_What this task involves_
Every record here needs to be duplicated exactly.

(Saved entries)
────

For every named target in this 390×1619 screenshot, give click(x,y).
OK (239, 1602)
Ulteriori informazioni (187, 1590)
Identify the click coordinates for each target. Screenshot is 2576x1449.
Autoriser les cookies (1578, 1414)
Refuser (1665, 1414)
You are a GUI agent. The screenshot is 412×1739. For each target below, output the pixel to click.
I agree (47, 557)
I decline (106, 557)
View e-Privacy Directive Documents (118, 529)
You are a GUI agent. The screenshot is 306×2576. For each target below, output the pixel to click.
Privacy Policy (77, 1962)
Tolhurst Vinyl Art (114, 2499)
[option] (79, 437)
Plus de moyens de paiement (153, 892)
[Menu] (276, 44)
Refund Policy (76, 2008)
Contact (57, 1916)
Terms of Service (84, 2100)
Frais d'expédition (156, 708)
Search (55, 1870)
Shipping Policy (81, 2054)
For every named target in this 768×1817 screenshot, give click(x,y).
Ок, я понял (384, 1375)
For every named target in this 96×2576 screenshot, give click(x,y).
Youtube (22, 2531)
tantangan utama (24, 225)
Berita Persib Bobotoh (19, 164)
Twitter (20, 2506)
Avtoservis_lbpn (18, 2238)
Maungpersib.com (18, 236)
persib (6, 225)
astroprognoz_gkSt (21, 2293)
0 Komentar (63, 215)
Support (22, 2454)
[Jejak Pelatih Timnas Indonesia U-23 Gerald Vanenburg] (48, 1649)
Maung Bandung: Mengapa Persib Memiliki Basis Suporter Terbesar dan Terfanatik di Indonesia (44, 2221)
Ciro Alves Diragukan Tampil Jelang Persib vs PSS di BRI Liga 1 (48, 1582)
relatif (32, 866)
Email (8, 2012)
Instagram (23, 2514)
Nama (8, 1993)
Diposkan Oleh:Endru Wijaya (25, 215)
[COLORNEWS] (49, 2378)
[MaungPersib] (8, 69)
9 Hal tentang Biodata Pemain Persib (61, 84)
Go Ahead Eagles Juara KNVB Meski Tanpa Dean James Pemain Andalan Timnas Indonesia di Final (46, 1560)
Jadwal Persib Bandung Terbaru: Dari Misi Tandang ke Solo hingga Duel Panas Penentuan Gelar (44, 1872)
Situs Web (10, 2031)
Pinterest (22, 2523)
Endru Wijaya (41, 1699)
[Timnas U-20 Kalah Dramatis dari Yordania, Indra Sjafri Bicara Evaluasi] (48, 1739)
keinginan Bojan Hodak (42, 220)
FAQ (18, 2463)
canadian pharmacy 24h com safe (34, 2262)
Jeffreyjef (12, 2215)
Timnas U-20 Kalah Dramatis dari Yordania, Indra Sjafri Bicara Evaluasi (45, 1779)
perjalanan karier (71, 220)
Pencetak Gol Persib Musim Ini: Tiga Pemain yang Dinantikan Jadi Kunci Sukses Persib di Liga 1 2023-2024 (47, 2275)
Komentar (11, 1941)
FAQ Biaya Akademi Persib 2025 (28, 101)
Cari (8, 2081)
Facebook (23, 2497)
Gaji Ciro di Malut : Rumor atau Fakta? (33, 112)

────

_The answer_
For every named target in this 390×1619 screenshot, give click(x,y).
OK (239, 1602)
Ulteriori informazioni (187, 1590)
Identify the click coordinates for each target. Screenshot is 2576x1449.
Autoriser les cookies (1578, 1414)
Refuser (1665, 1414)
You are a GUI agent. The screenshot is 412×1739. For each target below, output the pixel to click.
I agree (47, 557)
I decline (106, 557)
View e-Privacy Directive Documents (118, 529)
You are a GUI agent. The screenshot is 306×2576. For each target below, output the pixel to click.
Privacy Policy (77, 1962)
Tolhurst Vinyl Art (114, 2499)
[option] (79, 437)
Plus de moyens de paiement (153, 892)
[Menu] (276, 44)
Refund Policy (76, 2008)
Contact (57, 1916)
Terms of Service (84, 2100)
Frais d'expédition (156, 708)
Search (55, 1870)
Shipping Policy (81, 2054)
For every named target in this 768×1817 screenshot, give click(x,y).
Ок, я понял (384, 1375)
For every named target in this 96×2576 screenshot, give click(x,y).
Youtube (22, 2531)
tantangan utama (24, 225)
Berita Persib Bobotoh (19, 164)
Twitter (20, 2506)
Avtoservis_lbpn (18, 2238)
Maungpersib.com (18, 236)
persib (6, 225)
astroprognoz_gkSt (21, 2293)
0 Komentar (63, 215)
Support (22, 2454)
[Jejak Pelatih Timnas Indonesia U-23 Gerald Vanenburg] (48, 1649)
Maung Bandung: Mengapa Persib Memiliki Basis Suporter Terbesar dan Terfanatik di Indonesia (44, 2221)
Ciro Alves Diragukan Tampil Jelang Persib vs PSS di BRI Liga 1 (48, 1582)
relatif (32, 866)
Email (8, 2012)
Instagram (23, 2514)
Nama (8, 1993)
Diposkan Oleh:Endru Wijaya (25, 215)
[COLORNEWS] (49, 2378)
[MaungPersib] (8, 69)
9 Hal tentang Biodata Pemain Persib (61, 84)
Go Ahead Eagles Juara KNVB Meski Tanpa Dean James Pemain Andalan Timnas Indonesia di Final (46, 1560)
Jadwal Persib Bandung Terbaru: Dari Misi Tandang ke Solo hingga Duel Panas Penentuan Gelar (44, 1872)
Situs Web (10, 2031)
Pinterest (22, 2523)
Endru Wijaya (41, 1699)
[Timnas U-20 Kalah Dramatis dari Yordania, Indra Sjafri Bicara Evaluasi] (48, 1739)
keinginan Bojan Hodak (42, 220)
FAQ (18, 2463)
canadian pharmacy 24h com safe (34, 2262)
Jeffreyjef (12, 2215)
Timnas U-20 Kalah Dramatis dari Yordania, Indra Sjafri Bicara Evaluasi (45, 1779)
perjalanan karier (71, 220)
Pencetak Gol Persib Musim Ini: Tiga Pemain yang Dinantikan Jadi Kunci Sukses Persib di Liga 1 2023-2024 (47, 2275)
Komentar (11, 1941)
FAQ Biaya Akademi Persib 2025 (28, 101)
Cari (8, 2081)
Facebook (23, 2497)
Gaji Ciro di Malut : Rumor atau Fakta? (33, 112)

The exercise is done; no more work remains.